WORK ORDER
Pull out all lines from the listing below in which the word "will" appears.

RECORDS TO PROCESS
--- --- ---
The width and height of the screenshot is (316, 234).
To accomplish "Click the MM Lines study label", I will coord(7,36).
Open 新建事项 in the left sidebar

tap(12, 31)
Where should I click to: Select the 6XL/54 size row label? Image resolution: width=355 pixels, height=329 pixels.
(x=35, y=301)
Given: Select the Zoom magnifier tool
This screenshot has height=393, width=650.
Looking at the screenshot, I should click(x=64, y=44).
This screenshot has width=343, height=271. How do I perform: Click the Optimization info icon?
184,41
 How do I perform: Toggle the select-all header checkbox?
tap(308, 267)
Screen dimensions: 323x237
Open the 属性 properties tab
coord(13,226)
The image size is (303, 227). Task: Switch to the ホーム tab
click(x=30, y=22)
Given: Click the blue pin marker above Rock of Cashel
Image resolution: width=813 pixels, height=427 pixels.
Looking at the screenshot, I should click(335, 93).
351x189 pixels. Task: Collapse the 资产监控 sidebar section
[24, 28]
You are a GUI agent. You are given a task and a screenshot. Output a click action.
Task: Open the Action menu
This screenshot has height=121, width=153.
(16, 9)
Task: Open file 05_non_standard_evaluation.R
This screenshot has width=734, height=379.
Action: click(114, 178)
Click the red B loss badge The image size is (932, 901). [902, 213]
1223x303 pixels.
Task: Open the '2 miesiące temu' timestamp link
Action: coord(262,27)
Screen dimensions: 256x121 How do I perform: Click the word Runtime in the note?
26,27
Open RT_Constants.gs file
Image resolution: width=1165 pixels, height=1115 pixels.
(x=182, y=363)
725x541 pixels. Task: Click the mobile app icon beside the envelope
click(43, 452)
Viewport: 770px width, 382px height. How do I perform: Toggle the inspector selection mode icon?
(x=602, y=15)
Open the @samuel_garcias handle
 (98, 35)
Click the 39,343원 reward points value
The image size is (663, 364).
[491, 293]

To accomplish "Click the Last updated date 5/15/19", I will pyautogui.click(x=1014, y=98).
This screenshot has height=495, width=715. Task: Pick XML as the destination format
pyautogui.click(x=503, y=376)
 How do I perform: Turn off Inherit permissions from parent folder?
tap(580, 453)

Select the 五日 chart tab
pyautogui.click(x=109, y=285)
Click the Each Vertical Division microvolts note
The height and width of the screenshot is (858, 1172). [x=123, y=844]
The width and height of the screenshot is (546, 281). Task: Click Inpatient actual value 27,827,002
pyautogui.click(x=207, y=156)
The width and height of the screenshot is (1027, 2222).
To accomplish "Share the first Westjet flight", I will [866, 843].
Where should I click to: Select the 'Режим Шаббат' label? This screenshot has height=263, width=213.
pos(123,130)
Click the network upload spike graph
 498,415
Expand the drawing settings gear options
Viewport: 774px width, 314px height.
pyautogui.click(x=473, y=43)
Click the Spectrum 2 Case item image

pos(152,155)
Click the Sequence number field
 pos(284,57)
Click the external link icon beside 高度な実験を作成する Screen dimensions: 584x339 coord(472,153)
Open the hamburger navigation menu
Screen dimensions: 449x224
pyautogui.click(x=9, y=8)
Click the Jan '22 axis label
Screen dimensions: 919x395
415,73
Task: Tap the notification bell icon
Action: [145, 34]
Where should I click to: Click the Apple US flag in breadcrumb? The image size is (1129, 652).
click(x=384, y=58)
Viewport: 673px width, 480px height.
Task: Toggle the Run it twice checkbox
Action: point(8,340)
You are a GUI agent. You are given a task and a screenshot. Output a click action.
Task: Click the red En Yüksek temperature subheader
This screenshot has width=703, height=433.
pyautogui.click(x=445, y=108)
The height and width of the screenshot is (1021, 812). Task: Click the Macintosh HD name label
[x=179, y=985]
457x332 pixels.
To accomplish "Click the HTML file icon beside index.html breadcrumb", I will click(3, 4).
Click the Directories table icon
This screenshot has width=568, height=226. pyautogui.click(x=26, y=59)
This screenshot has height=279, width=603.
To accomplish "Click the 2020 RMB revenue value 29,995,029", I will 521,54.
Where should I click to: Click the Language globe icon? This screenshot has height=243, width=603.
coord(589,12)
--- --- ---
EXERCISE RESPONSE
To accomplish "Click the MM Lines study label", I will coord(7,36).
To accomplish "Click the Last updated date 5/15/19", I will pyautogui.click(x=1014, y=98).
To accomplish "Share the first Westjet flight", I will [866, 843].
To accomplish "Click the HTML file icon beside index.html breadcrumb", I will click(3, 4).
To accomplish "Click the 2020 RMB revenue value 29,995,029", I will 521,54.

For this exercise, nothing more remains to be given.